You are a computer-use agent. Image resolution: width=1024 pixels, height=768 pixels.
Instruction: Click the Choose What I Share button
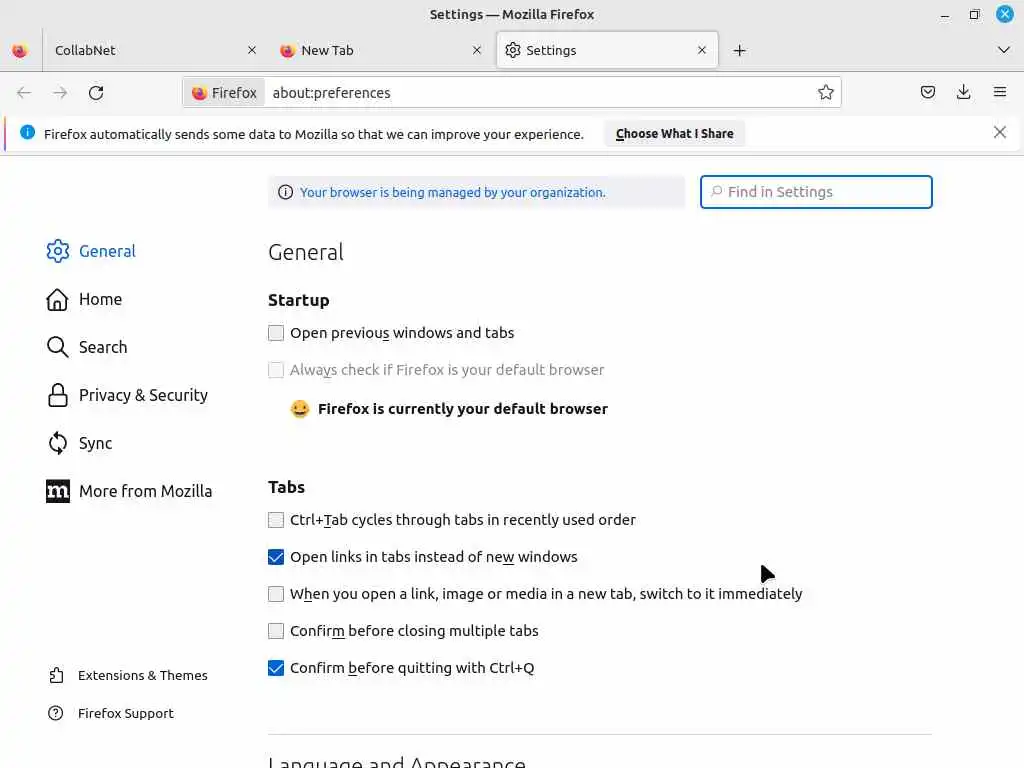pos(675,134)
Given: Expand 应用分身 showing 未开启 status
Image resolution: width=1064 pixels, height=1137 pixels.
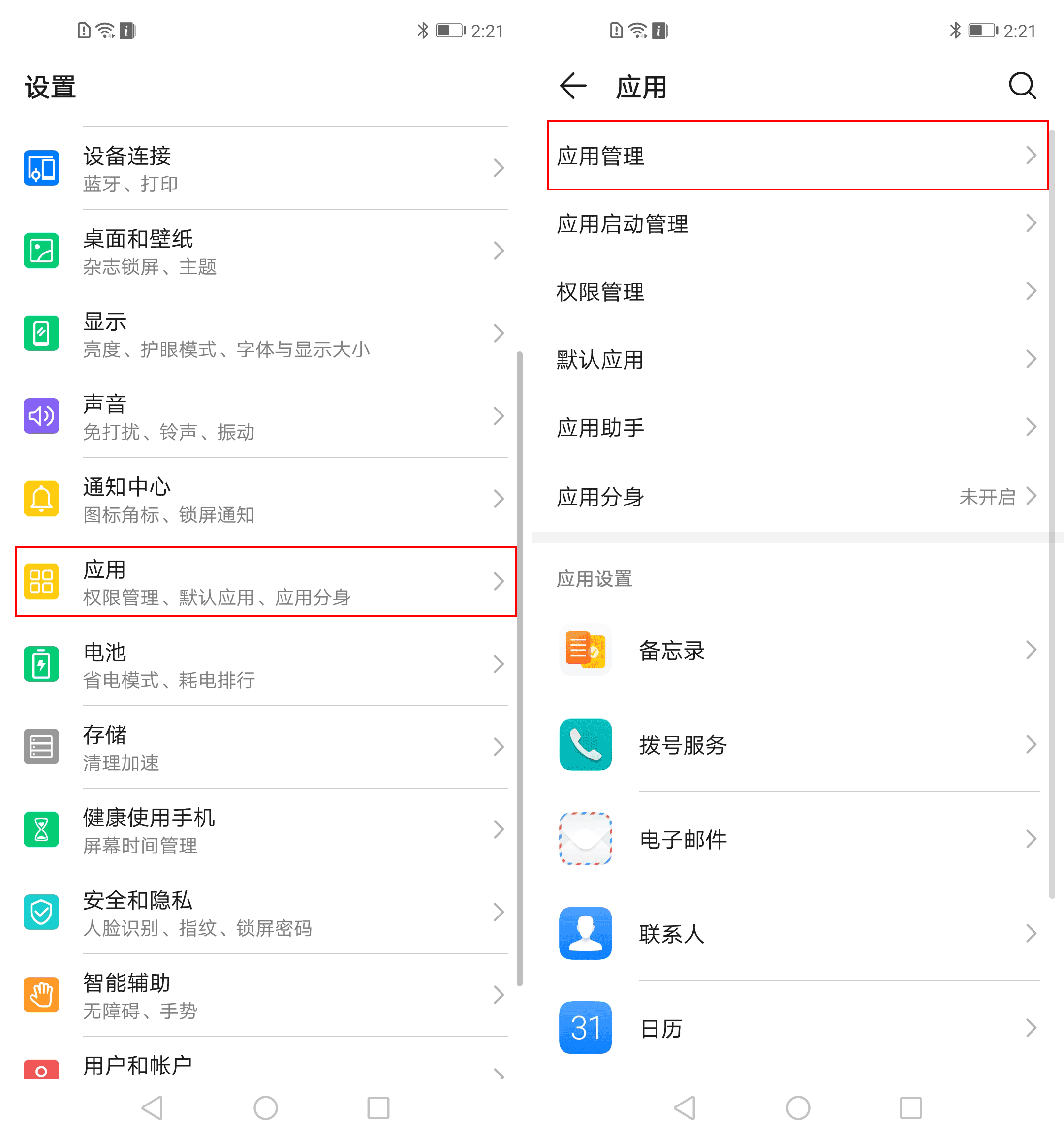Looking at the screenshot, I should pyautogui.click(x=798, y=497).
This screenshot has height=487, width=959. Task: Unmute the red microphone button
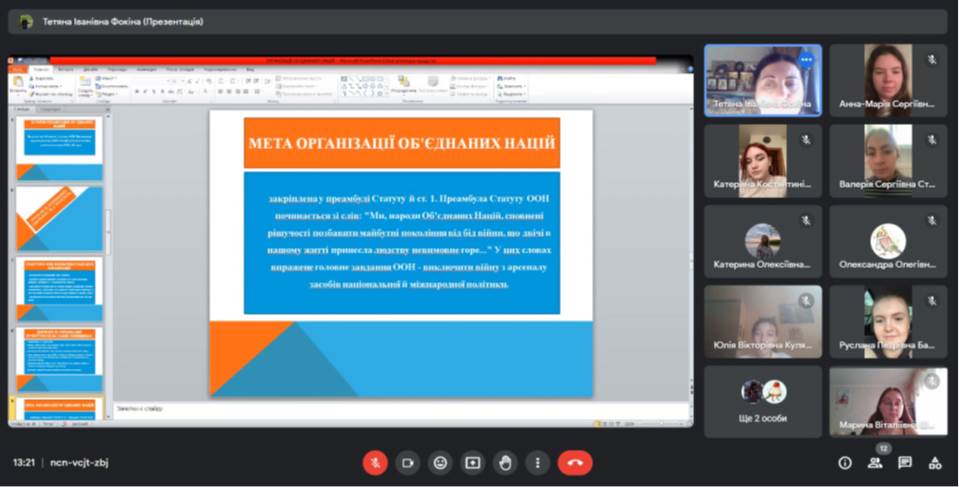pyautogui.click(x=375, y=463)
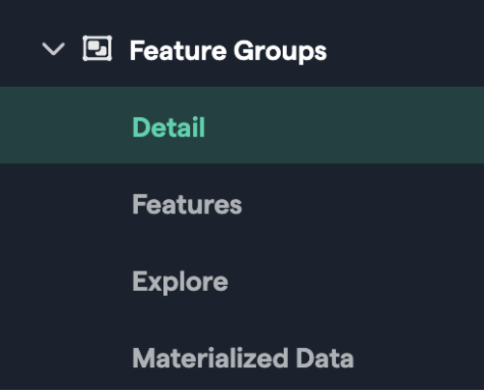Open the Explore section

pyautogui.click(x=180, y=282)
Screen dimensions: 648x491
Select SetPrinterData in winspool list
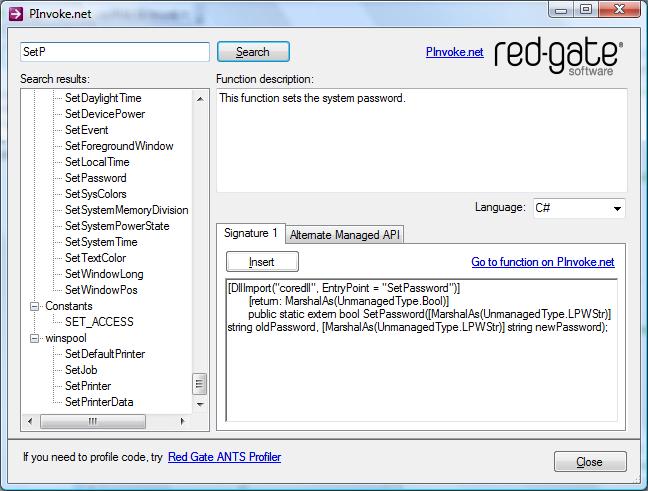[98, 402]
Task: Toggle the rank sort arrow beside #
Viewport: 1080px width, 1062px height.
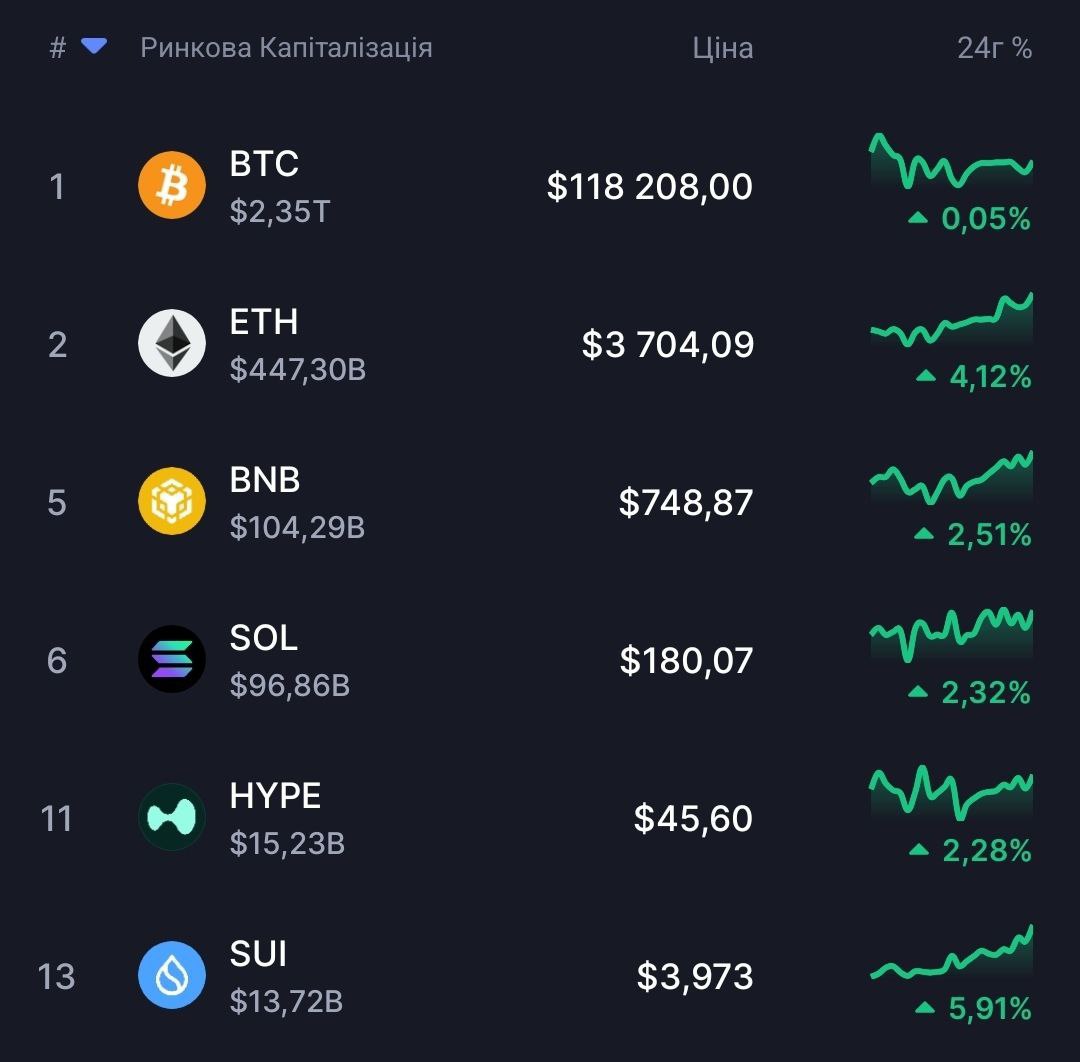Action: point(94,46)
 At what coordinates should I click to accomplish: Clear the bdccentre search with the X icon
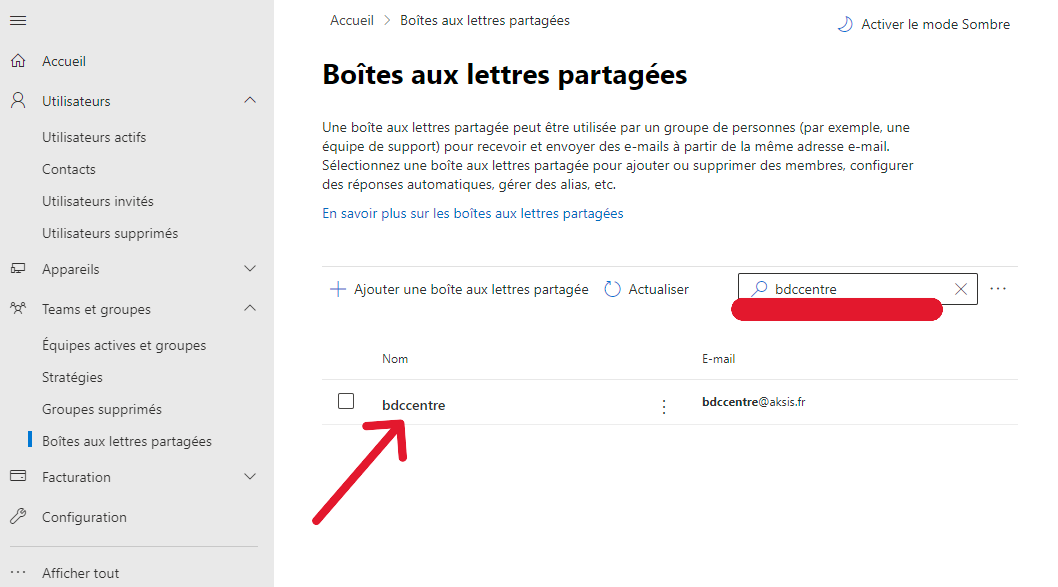tap(961, 289)
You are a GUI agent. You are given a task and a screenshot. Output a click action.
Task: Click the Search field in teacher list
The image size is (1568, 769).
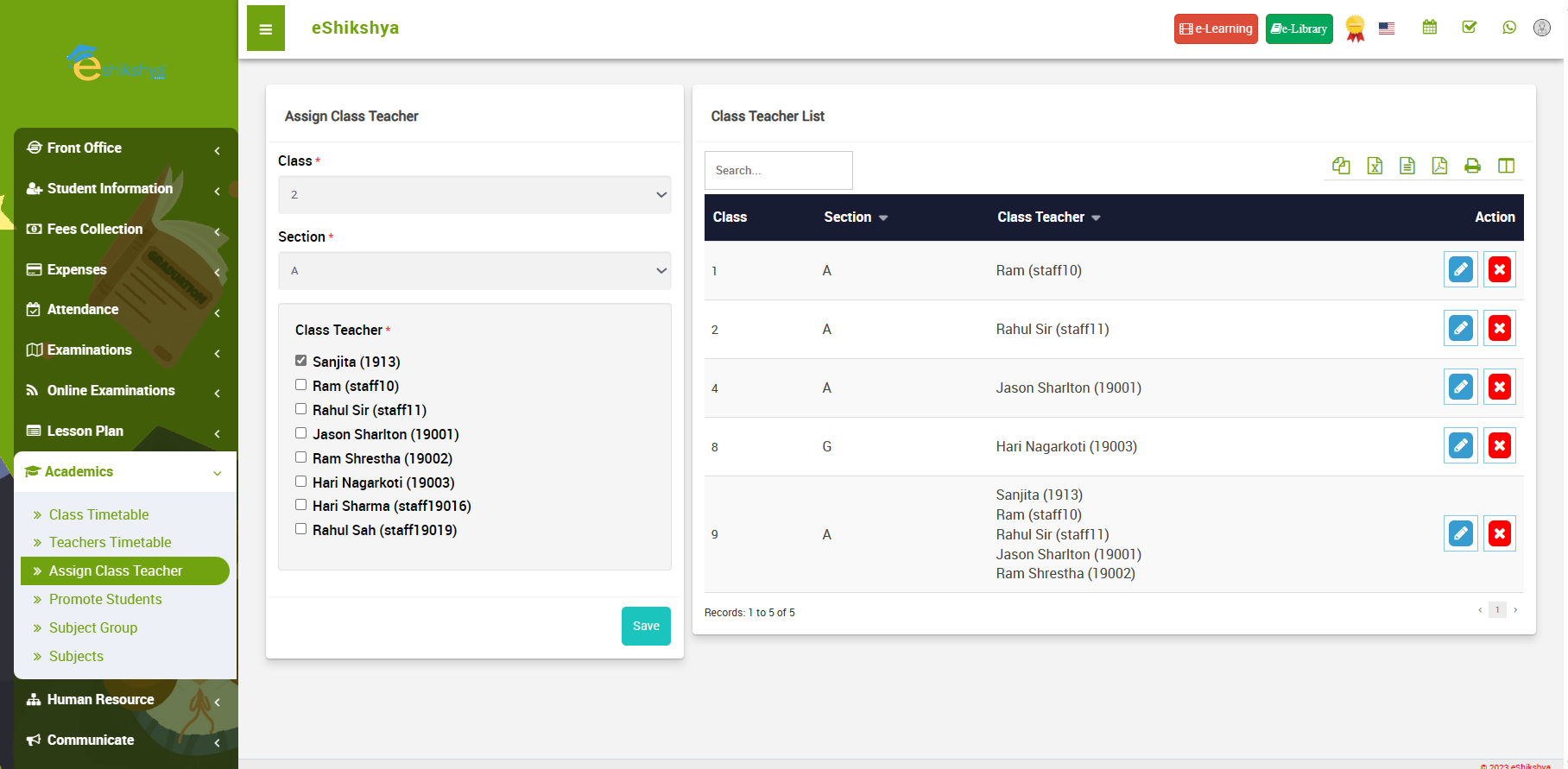coord(778,171)
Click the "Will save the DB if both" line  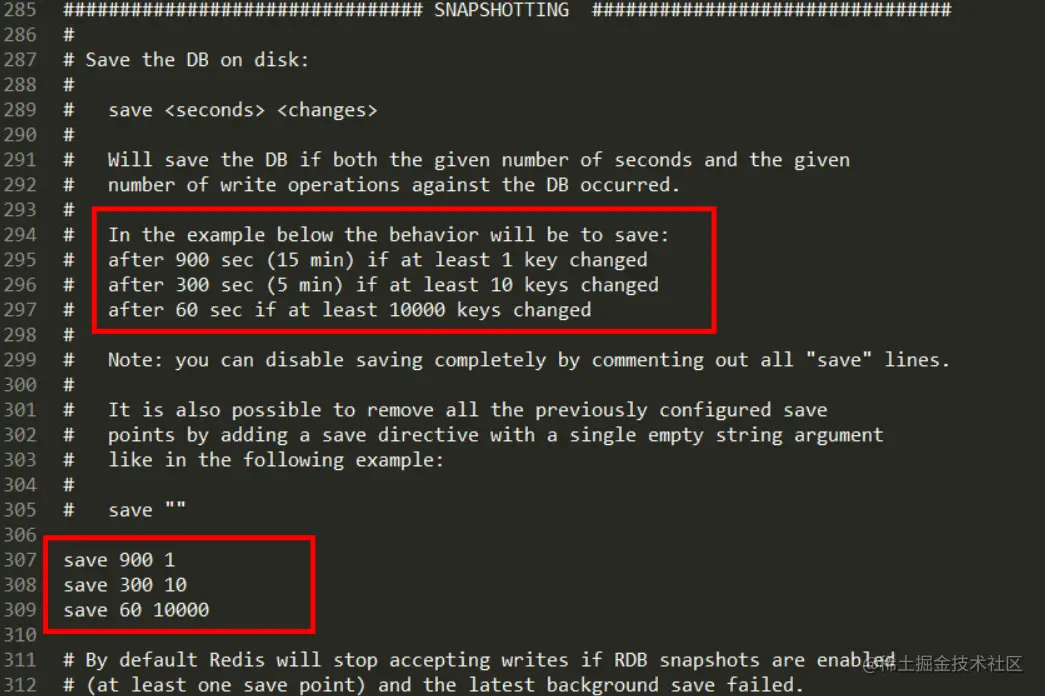point(479,160)
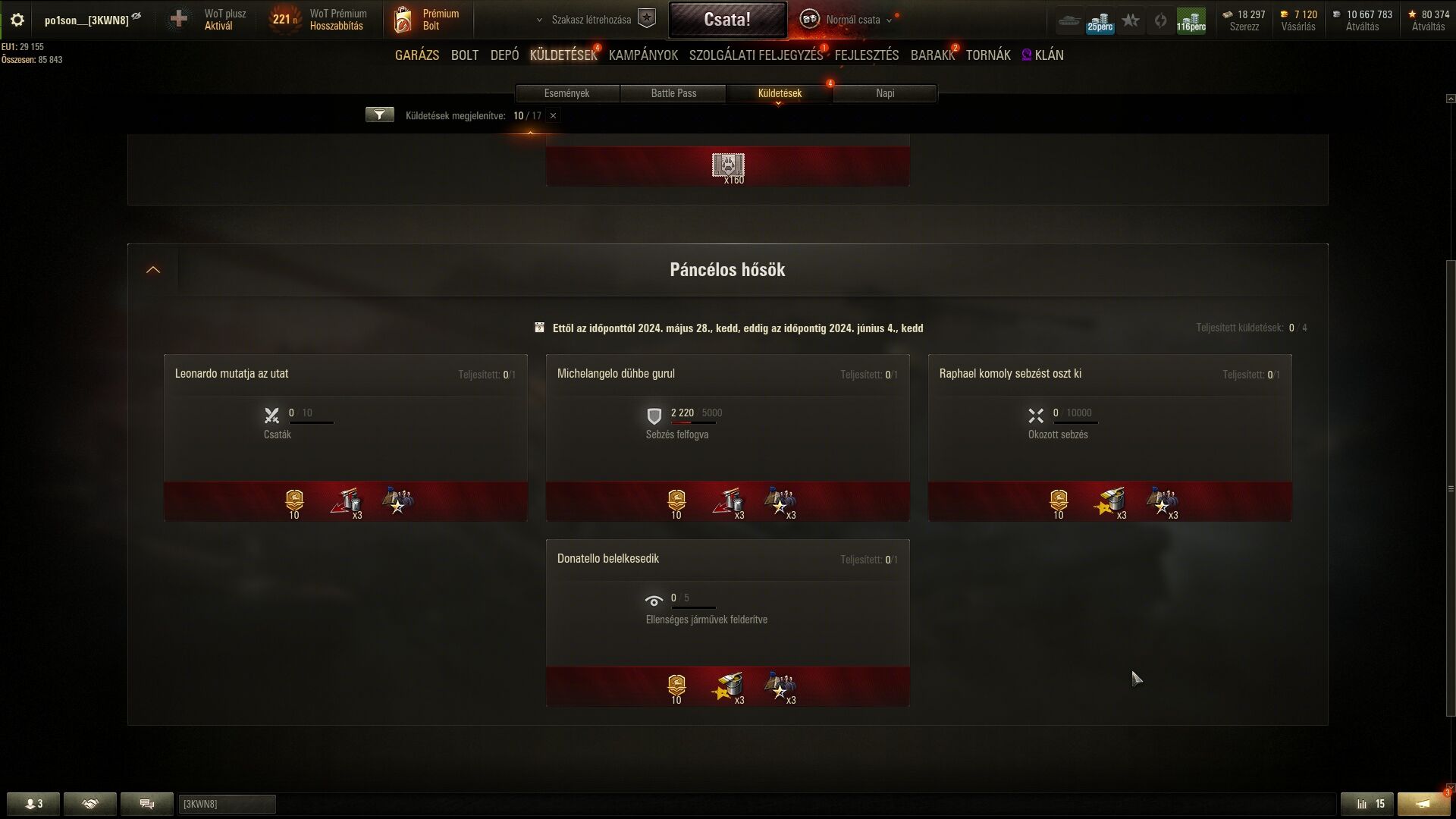Open the contacts list icon showing 3

33,804
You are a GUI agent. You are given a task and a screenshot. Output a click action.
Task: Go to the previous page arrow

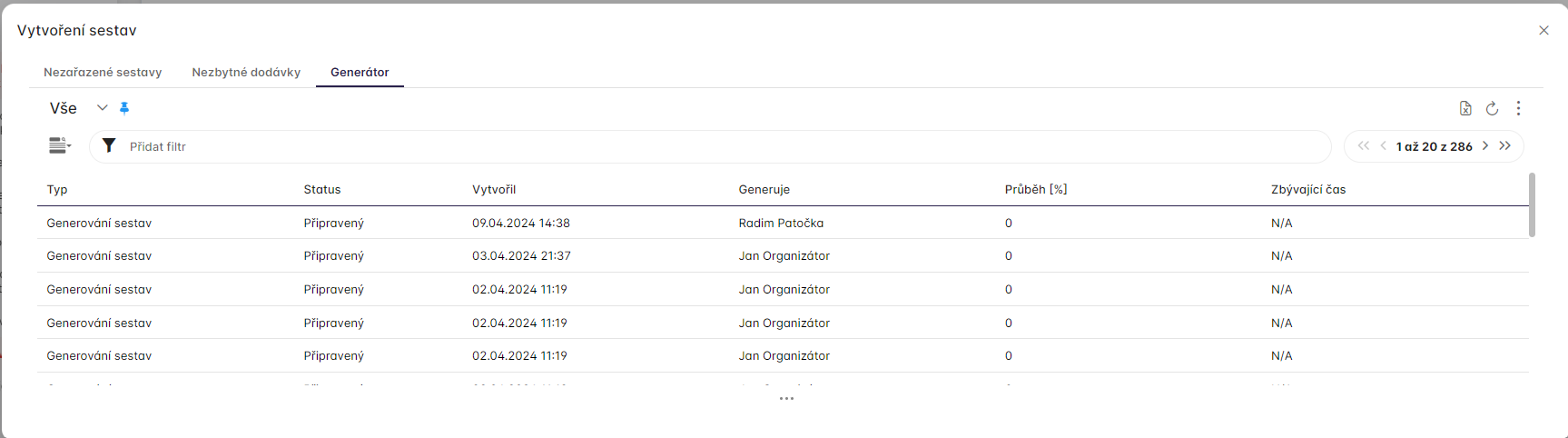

> [TASK PROMPT] Among these entries, how many lines include the string "arrow"? Reply with the number by itself.

> [ANSWER SECTION] 2